The Labour Court at first failed to make any recommendation, then came back with a recommendation for an extra 50p an hour, which will be balloted on shortly. When the strike began, Zoe changed their name to Crossman Developments on the Wolfe Tone Street site (possibly in an effort to intimidate the picketers by claiming they had no right to be there) although they forgot to change the planning permission notice, which is clearly granted to Zoe.
They have changed the name on another site to Dillinger Developments (very appropriate). Carroll, the managing director of Zoe Developments, has bought up huge amounts of land in Dublin city, so he is obviously looking to secure his extraordinarily profitable business for some years to come. He is also the owner of an extensive haulage business - presumably unions aren't recognised there, either. What price the Nolans judgement now?
The Labour Court recently recommended that P.J. Hegertys, a major construction industry employer, should keep a list of BATU members which would be used for future employment, in the event of jobs finishing. Hegertys were trying to say that site by site employment is the norm in the industry, while BATU wanted temporary lay-off status for their members. The Court ruled for BATU, pointing out that workers could find it impossible to make financial arrangements without continuity of employment.
The strikers are still concerned about the issue of direct employment, which was the basis for their strike against Cramptons.
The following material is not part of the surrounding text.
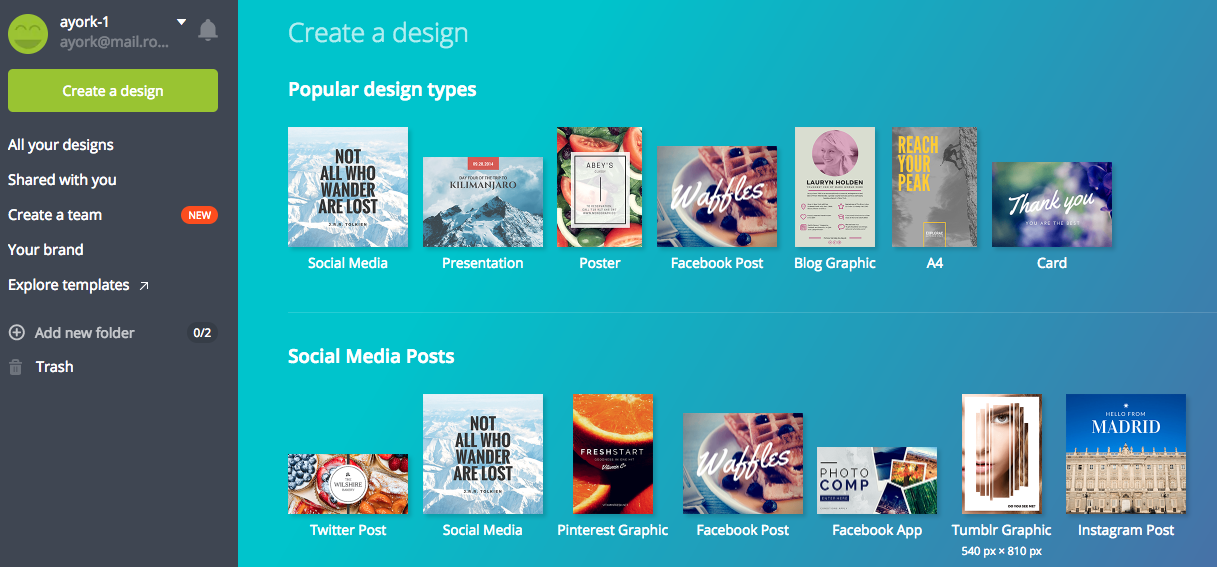
Task: Choose the Instagram Post Madrid thumbnail
Action: [x=1126, y=453]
BATU are opposing the new sub-contractors agreement which has been negotiated between the Construction Industry Federation and the building unions, including SIPTU. The agreement would legalise sub-contracting and all its attendant problems for workers, including the open door it leaves for operation within the black economy. ICTU appear to be negotiating this agreement without asking the building workers what they think about it and no arrangements have been made for a ballot. BATU have secured an interlocutory injunction against signing the agreement as arranged on 2 July, in an effort to force discussion of the implications.
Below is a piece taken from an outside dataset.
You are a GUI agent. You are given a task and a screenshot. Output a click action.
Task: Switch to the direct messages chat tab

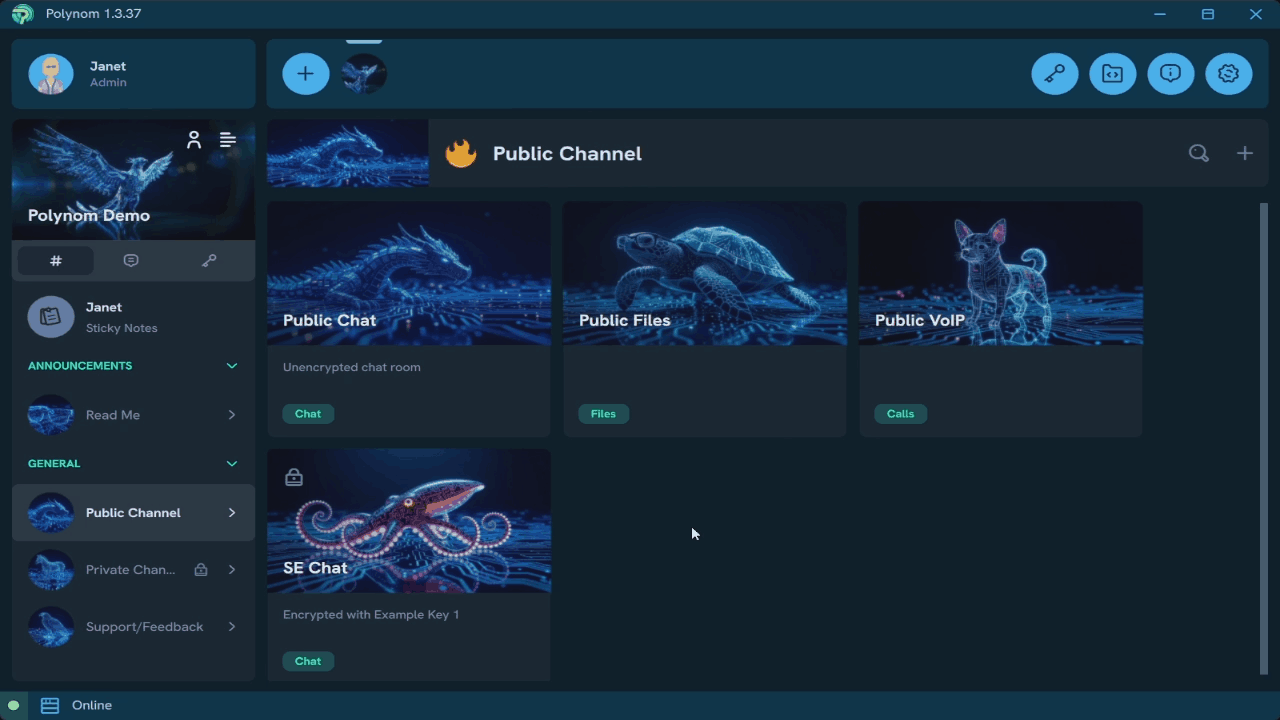pos(131,261)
It is difficult to understand SIPTU's role in the recent building workers disputes. SIPTU represents labourers on building sites and the sub-contractors agreement, if carried, would weaken the labourers' already poor position. Despite the long hours they work, many labourers are only earning £4.00 or £5.00 an hour and few of them have continuity of employment.
Instead of supporting BATU's firm stance against the black economy, SIPTU instructed members to pass the pickets and made much play of the unofficial nature of the last strike. Despite the fact that the Zoe Developments strike is official, SIPTU officials are still instructing members not to support it on the basis that it is not their battle!
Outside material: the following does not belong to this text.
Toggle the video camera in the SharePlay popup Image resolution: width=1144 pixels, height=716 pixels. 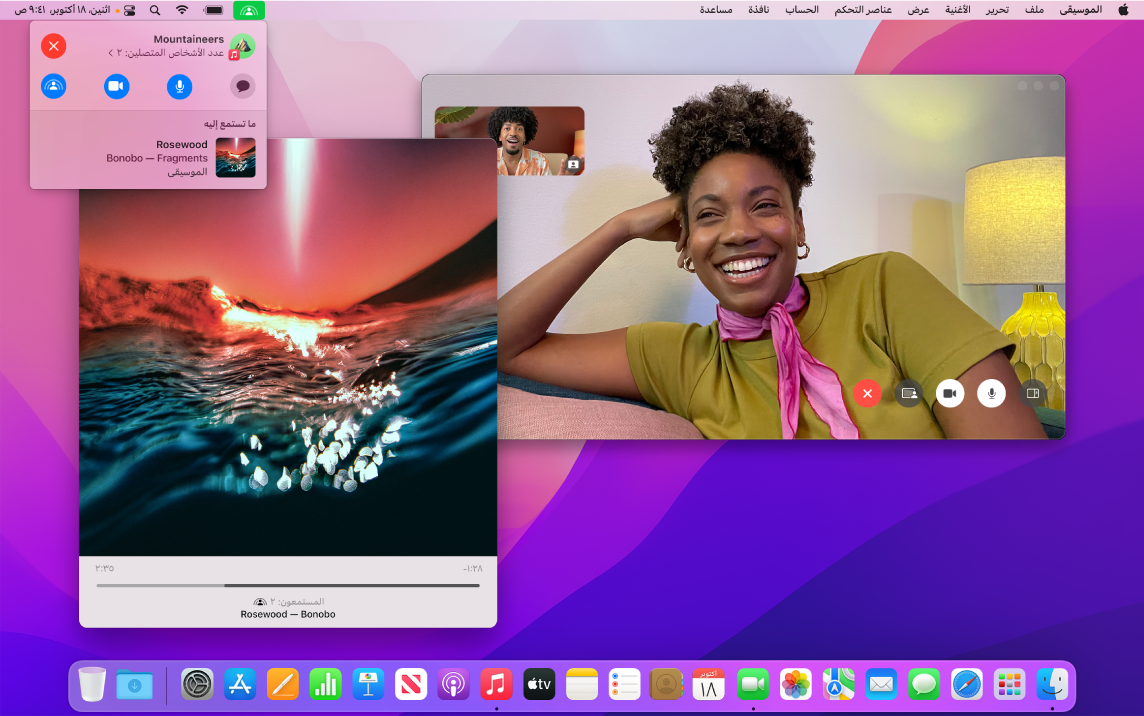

Leaving aside the question of trade union solidarity (although we would never recommend doing this in the workplace), the resistance to rotten practices in the building industry should be supported by every union for the sake of their own members' best interests.
SIPTU's Construction Branch officials have welcomed the national agreement because it will make trade union recognition mandatory for sub-contractors who are approved under its terms. So what's the problem, you might ask? Simply that such recognition will mean in this case that in return for recognition in the industry, trade unions can formally turn a blind eye to the abuses by the sub- contracting system.
The 'Bounty', as it is known in the building industry, is a payment of 25p per week made by workers on building sites, and it is intended to fund the operation of the Pension Fund Monitoring Agency, which was set up by Kevin Duffy in ICTU in the early 1980s to make sure that workers were included in pension funds.
Despite the fact that so much money is collected for this monitoring, of the 100,000 people employed by the building industry, only 20,000 are currently in pension funds. Despite the imposition of this levy, a twenty per cent achievement rate for one hundred per cent monitoring is fairly pathetic. As a protest against this failure to deliver and against the proposed sub-contracting agreement, building workers are beginning a campaign for withdrawal from the monitoring scheme, on the basis that it has achieved virtually nothing and there is no consultation with members.
The slogan of the campaign will be: No Say, No Pay. This is a slogan that could well be extended to other areas of union activity - if members are not consulted about issues that are intrinsic to their well-being in the workplace, they have considerable financial clout at their fingertips (or their 'Deduction At Source' authorisation) to make their position clear.